I've seen examples of an inability of journalists to do math in Canadian
media as well. Back in the late 80s when I was living in Toronto, we had
a very unfortunate spike in the murder rate. While the annual homicide
count had been quite stable in the low 50s for many years, this
particular year it went to 88. I still remember the anchor saying
solemnly that this marked a 15% increase! The truth, of course, is that
this marks a considerably larger increase: it's actually a SIXTY PERCENT
INCREASE. I watched that particular newscast pretty much every night and
I never heard them announce a correction. I'm not sure if I was the only
viewer who ever noticed the mistake - I never told them about it - or if
they were simply too embarrassed to make a correction.
It also occurs to me that this "error" may have been a deliberate
misstatement of the facts to reduce concern among the citizenry or to
take the heat off police or politicians for dubious policies or
practices that they had followed, although I'm more inclined to think it
was just inept math. After all, journalists are not required to have
math credits to qualify for journalism school or to graduate from it.
Ditto, of course, for pretty much any other subject they cover. They
aren't normally medical doctors or scientists or engineers either. In
fact, they don't need to be competent at anything beyond writing to
graduate. (Given the atrocious grammar and even spelling I see in some
stories, I'm not convinced that their writing skills are particularly
high either!) Therefore, it's hard to take them seriously when they
offer technical information about pretty much anything.
Mind you, I don't want to say that the errors made by journalists were
all deliberate lies. In most cases, they are simply regurgitating
something that they or a fellow journalist saw somewhere and the source
material was inadvertently - or in some cases deliberately - in error.
TV dramas try to give the impression that journalists check facts
thoroughly before publishing but I have to admit to a lot of skepticism
on that point, particularly with regards to the whole Trump collusion
investigation.
> One positive thing to come out of the Trump era is that another media critic,
> whom I am related to by marriage, has noted that we might be seeing the end of
> Gell-Mann Amnesia.
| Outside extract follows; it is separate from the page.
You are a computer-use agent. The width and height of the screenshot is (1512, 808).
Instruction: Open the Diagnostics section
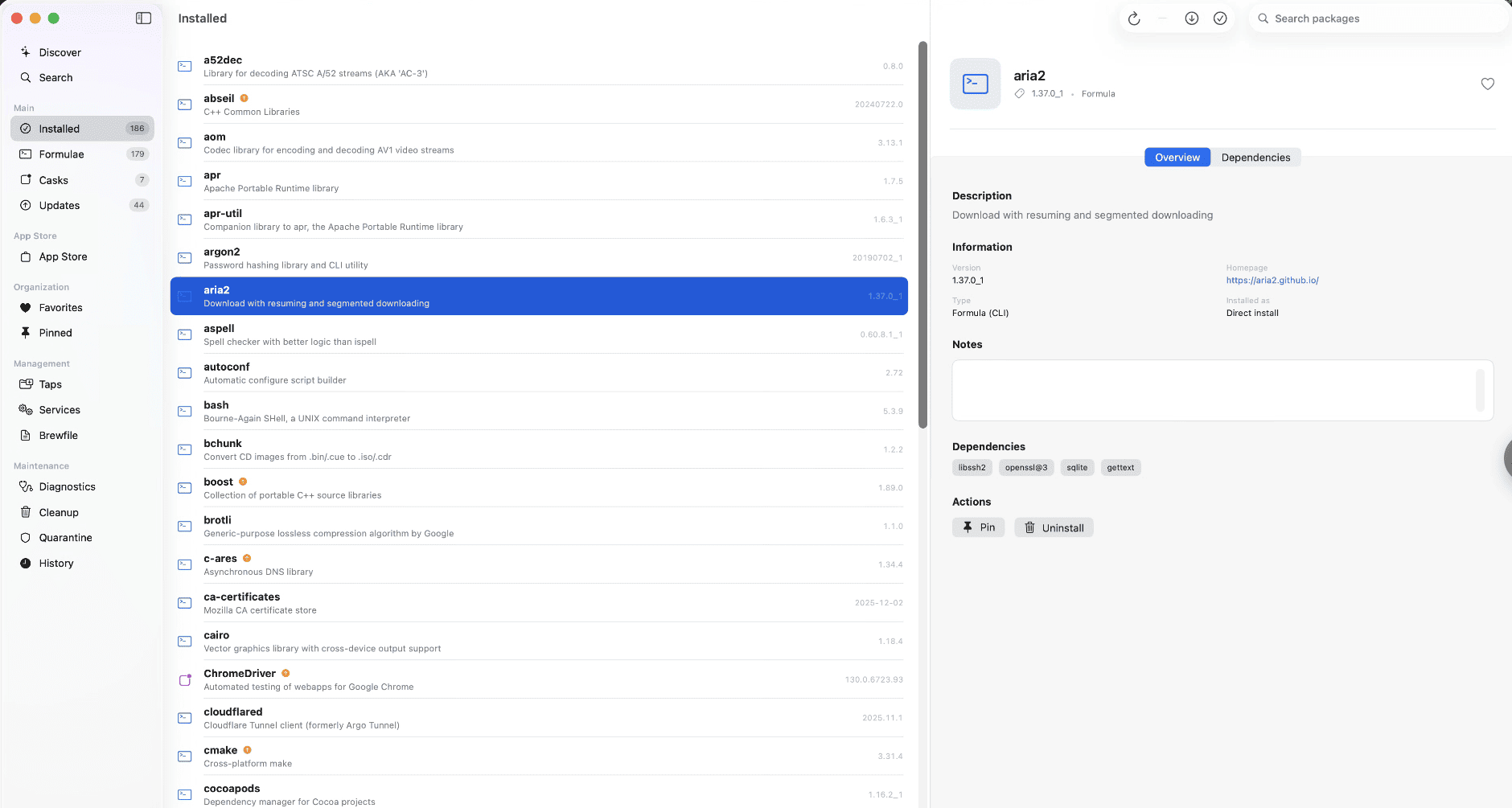[67, 487]
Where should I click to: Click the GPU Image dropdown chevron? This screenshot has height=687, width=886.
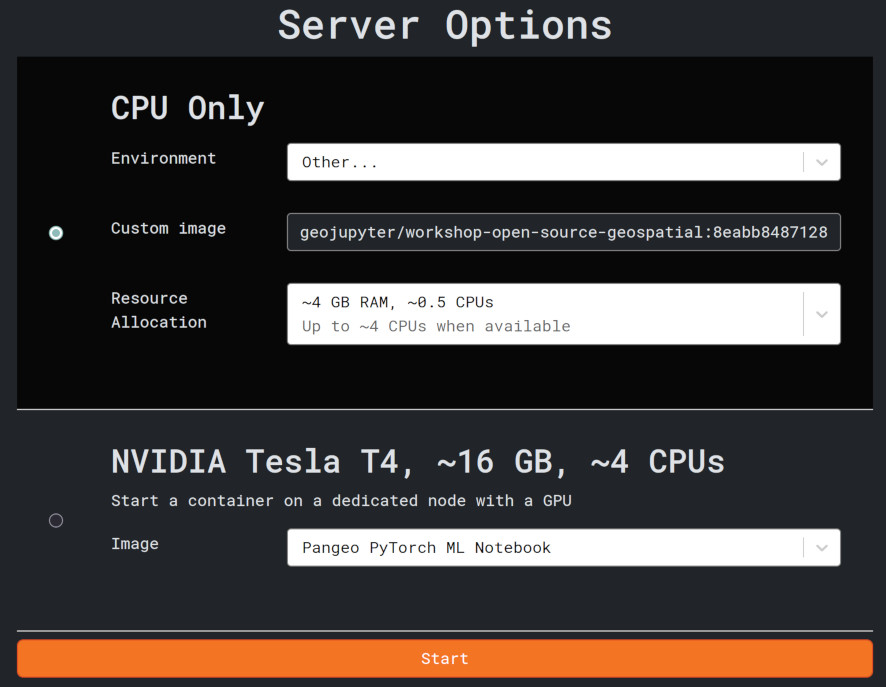point(821,548)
When entire news operations dedicate themselves over a
> period of years to trying to undo an election result they campaigned against
> and never saw coming, it’s pretty hard to look at the news the same way again.
> You realize that their reporting doesn’t add up—sometimes quite literally.
>
>
I'm nowhere near as optimistic that this will serve as a corrective and
get journalists to clean up their act. I think the vast majority of them
are too far gone, irrevocably committed to their role as advocates for
"progressivism" rather than purveyors of fact. Things *could* change if
the owners of the media put their feet down and insist on higher
standards of journalism but I expect a lot of them are just as obsessed
with their political points of view as their journalists and won't
relent until they see truly massive bites out of their bottom lines, as
evidenced by mass desertions from their TV channels, newspapers and
websites. I'm hoping the eventual settlements from the whole Nick
Sandmann affair make a major contribution to adjusting the thinking of
the journalists and the media owners.